For starters, cultural studies is literature. It exists through its journals, essays, conference papers, and books. It occupies a
significant slice of contemporary print culture-though a considerably smaller one than, say, the world novel.

Second, insofar as the dubious concept of high culture has a reliable meaning in our society, cultural studies-whatever aspects of culture it studies-itself belongs to high culture. To do cultural studies requires an extraordinary level of educational attainment, the mastery of rarefied styles of discourse and argument, and, most importantly, a methodically alienated attitude toward ordinary cultural objects, practices, and experiences. It bears all the marks of the elite and specialized training on which it depends. 

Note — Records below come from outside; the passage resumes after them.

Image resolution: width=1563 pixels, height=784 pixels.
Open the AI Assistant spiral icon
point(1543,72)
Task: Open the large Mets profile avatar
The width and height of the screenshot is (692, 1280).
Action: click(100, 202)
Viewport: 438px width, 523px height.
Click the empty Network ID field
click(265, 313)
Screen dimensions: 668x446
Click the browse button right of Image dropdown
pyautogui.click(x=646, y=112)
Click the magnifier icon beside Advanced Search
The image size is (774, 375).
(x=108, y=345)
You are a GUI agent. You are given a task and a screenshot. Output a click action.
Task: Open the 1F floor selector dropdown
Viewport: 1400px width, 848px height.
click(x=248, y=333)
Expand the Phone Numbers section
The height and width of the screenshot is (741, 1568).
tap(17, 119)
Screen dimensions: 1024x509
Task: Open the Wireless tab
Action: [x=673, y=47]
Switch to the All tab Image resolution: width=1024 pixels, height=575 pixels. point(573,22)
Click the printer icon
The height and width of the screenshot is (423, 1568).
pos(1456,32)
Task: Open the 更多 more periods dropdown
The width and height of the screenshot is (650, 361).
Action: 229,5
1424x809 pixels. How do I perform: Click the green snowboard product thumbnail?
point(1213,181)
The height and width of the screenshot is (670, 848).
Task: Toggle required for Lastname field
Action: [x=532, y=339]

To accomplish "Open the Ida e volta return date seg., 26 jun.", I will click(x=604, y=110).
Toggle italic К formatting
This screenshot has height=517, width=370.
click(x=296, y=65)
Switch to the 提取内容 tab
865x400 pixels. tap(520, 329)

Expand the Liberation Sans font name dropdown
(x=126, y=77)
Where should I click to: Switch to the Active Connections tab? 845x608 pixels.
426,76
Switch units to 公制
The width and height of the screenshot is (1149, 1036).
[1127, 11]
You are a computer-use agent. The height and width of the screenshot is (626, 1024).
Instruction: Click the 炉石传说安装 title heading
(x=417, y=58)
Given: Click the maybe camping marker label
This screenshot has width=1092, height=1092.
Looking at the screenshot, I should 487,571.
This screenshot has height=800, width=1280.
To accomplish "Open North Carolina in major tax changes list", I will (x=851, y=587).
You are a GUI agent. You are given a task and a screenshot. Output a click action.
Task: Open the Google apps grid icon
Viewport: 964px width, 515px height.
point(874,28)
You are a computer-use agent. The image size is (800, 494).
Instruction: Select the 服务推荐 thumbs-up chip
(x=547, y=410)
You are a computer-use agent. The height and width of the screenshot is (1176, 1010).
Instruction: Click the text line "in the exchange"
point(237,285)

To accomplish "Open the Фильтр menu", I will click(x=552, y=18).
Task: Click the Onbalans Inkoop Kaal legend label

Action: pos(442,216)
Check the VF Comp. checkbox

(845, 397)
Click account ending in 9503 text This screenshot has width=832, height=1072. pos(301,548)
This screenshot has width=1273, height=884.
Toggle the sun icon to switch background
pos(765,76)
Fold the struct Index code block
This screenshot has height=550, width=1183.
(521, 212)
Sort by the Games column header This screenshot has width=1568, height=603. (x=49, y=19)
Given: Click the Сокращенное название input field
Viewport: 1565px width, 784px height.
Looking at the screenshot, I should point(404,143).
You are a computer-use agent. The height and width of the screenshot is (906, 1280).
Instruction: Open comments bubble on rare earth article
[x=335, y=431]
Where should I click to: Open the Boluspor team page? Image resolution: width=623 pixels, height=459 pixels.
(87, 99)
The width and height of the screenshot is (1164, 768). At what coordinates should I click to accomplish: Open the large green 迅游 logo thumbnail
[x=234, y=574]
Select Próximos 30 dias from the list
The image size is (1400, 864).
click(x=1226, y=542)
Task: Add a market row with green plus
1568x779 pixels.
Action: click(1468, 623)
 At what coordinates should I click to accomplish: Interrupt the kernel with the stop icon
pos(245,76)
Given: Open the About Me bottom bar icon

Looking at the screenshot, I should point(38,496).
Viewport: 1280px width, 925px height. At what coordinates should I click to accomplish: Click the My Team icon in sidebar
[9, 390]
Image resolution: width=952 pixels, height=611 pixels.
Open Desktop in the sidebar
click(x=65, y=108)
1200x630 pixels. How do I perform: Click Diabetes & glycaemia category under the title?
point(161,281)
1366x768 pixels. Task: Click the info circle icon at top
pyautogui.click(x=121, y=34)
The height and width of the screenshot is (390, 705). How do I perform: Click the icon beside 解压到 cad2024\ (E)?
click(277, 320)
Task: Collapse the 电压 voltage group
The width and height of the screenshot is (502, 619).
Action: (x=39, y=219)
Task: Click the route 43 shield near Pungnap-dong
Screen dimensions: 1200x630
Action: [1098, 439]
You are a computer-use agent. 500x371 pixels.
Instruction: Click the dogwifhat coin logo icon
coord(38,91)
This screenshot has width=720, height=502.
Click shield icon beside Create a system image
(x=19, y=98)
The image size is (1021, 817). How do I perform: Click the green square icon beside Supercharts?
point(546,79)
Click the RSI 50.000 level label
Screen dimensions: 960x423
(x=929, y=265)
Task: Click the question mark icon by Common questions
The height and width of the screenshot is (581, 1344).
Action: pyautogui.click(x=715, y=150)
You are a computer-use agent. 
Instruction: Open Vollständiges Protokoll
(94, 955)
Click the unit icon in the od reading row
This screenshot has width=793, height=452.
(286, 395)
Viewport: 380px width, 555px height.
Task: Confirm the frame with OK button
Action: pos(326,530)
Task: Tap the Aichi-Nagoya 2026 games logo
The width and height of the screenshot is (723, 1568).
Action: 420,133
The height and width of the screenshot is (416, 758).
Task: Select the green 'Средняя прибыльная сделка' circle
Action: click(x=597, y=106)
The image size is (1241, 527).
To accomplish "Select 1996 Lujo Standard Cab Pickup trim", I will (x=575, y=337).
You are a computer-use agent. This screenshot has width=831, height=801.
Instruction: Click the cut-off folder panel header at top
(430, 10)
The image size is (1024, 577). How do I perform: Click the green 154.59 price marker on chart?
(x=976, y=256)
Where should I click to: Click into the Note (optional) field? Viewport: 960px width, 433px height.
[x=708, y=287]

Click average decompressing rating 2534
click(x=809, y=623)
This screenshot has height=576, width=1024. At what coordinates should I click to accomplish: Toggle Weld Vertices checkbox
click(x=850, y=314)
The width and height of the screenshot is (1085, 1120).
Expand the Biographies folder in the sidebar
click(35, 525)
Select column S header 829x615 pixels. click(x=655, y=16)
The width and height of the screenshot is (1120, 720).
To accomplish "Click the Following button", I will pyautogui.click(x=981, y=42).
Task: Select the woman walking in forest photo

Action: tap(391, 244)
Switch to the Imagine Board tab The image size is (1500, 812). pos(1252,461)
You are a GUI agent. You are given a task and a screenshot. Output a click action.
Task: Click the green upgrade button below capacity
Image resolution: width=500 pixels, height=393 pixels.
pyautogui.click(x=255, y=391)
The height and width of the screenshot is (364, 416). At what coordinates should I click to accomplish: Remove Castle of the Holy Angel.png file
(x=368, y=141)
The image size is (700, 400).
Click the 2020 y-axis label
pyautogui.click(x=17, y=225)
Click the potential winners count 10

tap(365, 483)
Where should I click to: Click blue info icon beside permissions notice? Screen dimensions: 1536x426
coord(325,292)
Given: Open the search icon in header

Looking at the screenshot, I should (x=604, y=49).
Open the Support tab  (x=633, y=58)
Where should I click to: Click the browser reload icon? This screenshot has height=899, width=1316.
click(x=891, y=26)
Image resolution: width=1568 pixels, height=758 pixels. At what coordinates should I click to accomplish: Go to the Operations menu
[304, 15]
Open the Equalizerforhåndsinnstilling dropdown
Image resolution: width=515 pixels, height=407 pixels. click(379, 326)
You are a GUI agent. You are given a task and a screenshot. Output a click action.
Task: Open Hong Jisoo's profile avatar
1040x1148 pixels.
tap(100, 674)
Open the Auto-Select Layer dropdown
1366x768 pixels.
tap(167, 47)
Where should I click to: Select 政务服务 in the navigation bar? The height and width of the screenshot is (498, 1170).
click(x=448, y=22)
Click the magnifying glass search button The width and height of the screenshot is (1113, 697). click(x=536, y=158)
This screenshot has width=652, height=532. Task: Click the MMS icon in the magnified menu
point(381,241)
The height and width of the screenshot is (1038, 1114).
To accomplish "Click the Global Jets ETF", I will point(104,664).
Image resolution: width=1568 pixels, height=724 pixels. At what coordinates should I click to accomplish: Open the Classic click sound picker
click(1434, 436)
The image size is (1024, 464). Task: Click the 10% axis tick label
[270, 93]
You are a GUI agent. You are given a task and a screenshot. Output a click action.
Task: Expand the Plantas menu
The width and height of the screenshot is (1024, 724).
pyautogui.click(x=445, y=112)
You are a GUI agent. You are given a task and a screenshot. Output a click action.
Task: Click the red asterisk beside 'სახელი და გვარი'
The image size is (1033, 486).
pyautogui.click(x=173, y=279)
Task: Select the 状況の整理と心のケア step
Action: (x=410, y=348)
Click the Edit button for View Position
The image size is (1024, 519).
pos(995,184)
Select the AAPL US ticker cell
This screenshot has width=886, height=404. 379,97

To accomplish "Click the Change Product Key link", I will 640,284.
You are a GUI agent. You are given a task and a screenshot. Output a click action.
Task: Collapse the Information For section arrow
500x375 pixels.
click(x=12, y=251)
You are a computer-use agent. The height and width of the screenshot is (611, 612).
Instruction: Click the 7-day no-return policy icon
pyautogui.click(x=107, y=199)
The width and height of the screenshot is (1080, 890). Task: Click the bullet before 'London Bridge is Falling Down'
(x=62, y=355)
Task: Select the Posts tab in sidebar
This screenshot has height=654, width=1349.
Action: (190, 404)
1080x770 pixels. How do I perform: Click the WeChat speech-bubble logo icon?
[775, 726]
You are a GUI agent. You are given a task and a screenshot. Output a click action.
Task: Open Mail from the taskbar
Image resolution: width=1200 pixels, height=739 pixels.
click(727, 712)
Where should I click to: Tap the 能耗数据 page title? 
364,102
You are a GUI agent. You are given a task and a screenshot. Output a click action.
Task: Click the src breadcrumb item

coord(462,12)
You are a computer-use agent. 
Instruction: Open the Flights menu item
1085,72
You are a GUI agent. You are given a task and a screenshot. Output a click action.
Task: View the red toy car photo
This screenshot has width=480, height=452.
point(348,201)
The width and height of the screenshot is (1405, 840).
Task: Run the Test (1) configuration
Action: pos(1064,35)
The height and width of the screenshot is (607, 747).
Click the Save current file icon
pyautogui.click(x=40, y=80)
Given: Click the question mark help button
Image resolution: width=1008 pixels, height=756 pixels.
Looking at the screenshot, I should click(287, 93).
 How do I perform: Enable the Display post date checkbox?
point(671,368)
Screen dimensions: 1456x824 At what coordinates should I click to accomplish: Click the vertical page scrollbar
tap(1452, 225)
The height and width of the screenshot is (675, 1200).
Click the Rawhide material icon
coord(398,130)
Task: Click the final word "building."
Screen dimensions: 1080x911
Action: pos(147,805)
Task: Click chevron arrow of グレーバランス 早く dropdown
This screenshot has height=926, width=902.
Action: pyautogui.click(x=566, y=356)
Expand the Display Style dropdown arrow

Third, as regards disciplinarity, cultural studies’ methods, topics, and discursive norms are, on inspection, narrower and more uniform than those of a traditional history department.

So, while cultural studies defines itself as going beyond literature, high culture, and disciplinarity, what defines cultural studies is that it is literature, high culture, and a discipline. In the swollen annals of intellectual mystification, that approaches perfection.

The confusions afforded by this self-misunderstanding are multi plying. Social Text discovered the dangers of hopscotching disciplines; it’s hard to do critical science studies if you can’t tell a quark from a lark. When it comes to the question of literature and politics, the obfuscations are dire. Take the recent PMLA forum on “cultural studies and the literary.” For the official publication of the Modern Language Association to invite interventions on the role of cultural studies at once accurately confirms and rightly legitimizes the presence of cultural studies in literature departments; it also implicitly acknowledges the intellectual conflicts and academic tensions that this presence fosters. But the discussion is skewed right off by the term the literary, a decoy concept if there ever was one. Nearly all of the thirty-two contributors to the forum took the bait. The only sensible manifestation of “the literary” as a concept establishing a field of research came from the Russian formalists, but nobody is talking about them. Otherwise, it’s little more than the buzzword of those English department sentimentalists who proudly, defiantly announce their love of literature as a first line of defense against ideas.

As soon as cultural studies is pitted against “the literary,” literary studies is reduced to either its most formalistic or its most ineffable dimension. Worse yet, it is cast out of any meaningful relation to politics. Except negatively: the proponents of cultural studies castigate the elitism of literature, while the defenders of literature fend off the intrusion of politics and ideology. The hard question-what might the active relation between cultural studies and literary studies be ? – and the vital question – what is the relation of literature and politics today? – immediately drop from sight.